As if that weren’t enough, because there have been increasing concerns about her heart, we also made a stop by the funeral home today and made preliminary plans. We had those frank and painful discussions. We discussed money. We picked out caskets and vaults and guest books and thank you cards and so much of the rest of it. At the very practical advice of the extremely sweet woman at the funeral home, who remembered helping with my Grandpa’s funeral in 1989, we took a little booklet that will be immensely helpful in writing an obituary and creating the “program”. She also suggested that perhaps now might be the time to start writing that obituary; it will be easier for us to pull together the details while we are clear and relatively unemotional rather than in the moments after her passing. So very sensible and so very true. I suppose I will begin reading some obits and begin figuring out how to make it flow.
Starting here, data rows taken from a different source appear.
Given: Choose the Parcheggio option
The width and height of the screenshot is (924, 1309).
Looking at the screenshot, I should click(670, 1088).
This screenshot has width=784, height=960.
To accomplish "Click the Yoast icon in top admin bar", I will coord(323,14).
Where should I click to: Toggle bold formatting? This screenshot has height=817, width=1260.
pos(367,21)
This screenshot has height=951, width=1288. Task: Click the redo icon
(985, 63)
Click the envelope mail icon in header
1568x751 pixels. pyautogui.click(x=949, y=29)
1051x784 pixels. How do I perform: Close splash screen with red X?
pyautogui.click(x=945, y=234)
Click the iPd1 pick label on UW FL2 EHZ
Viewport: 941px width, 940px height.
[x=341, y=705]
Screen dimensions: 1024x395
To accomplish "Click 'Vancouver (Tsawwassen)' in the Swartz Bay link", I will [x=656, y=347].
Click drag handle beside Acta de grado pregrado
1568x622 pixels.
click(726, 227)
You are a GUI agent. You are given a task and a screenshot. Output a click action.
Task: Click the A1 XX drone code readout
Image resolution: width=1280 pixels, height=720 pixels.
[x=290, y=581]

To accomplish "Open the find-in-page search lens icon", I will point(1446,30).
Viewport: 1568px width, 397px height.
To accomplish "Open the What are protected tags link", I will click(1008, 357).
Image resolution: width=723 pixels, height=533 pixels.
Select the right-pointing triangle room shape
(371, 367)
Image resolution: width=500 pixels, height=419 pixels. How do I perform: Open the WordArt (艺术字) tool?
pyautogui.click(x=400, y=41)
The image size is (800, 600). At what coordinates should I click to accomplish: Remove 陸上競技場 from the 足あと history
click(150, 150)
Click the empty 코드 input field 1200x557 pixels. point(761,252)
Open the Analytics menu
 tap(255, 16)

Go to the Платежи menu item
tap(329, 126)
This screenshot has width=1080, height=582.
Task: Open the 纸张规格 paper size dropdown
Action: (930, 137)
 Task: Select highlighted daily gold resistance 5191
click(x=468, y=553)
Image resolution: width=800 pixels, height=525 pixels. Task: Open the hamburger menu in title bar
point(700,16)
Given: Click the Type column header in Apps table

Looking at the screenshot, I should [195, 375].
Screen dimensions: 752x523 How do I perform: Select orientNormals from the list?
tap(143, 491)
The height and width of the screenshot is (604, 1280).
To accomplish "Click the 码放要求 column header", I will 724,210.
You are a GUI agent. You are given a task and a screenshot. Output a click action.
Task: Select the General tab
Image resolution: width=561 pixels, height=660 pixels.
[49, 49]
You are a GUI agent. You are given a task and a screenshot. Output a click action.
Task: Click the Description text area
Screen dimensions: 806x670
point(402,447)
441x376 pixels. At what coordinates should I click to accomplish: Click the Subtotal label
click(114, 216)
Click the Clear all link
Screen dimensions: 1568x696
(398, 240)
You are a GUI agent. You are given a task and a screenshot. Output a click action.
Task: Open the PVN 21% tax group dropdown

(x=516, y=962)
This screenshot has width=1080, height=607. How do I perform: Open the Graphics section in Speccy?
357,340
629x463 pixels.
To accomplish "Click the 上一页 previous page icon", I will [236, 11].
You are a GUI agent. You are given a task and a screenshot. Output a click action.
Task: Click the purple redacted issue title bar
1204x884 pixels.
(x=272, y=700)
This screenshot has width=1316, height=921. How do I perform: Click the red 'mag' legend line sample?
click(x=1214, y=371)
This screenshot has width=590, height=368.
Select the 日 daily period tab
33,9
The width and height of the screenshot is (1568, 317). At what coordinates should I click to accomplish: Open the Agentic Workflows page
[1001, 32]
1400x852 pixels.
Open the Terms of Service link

That was really the biggest part of it. There was other stuff, other scabs that were ripped off today, but really, that’s the worst of it. I suppose that these are the things you do when you’re a part of a family, and these are the things you handle when you’re a responsible adult. Accepting that and knowing that these are the things that must be done, that this is a part of a life well-lived (the GS will be 87 in October), doesn’t make it any easier to swallow.